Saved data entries
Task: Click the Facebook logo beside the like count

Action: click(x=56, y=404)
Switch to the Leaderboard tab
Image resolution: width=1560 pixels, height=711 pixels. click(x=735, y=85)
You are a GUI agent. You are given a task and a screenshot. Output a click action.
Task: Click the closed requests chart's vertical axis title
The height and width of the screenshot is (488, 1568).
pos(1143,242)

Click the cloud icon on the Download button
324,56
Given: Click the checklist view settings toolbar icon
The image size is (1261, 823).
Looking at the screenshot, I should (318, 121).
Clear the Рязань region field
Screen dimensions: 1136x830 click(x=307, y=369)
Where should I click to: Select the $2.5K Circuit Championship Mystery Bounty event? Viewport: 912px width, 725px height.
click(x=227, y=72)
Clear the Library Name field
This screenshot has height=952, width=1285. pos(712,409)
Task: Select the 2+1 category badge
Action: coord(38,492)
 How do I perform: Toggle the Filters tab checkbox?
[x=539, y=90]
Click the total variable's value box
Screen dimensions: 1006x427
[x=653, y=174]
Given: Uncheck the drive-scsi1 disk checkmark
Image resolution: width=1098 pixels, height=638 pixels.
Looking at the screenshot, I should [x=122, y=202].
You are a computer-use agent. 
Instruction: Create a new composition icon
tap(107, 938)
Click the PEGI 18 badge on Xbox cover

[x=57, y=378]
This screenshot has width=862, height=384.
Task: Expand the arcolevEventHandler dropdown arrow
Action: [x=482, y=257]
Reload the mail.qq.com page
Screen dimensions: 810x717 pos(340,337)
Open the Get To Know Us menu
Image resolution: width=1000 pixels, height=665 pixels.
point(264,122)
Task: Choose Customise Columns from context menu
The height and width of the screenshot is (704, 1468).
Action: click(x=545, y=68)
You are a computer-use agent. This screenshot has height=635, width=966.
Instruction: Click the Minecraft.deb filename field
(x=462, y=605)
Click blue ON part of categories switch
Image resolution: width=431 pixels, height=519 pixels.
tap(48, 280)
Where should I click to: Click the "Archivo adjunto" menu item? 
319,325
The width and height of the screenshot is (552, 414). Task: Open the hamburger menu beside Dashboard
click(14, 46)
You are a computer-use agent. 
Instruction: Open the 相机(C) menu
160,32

What this task involves: The expected output is every line of the records in which the string "agent" appears.

Task output:
You are a GUI agent. You are given a task and a screenshot. Output a click action.
You are a computer-use agent. 
You are a computer-use agent. This screenshot has height=635, width=966.
You are a computer-use agent. 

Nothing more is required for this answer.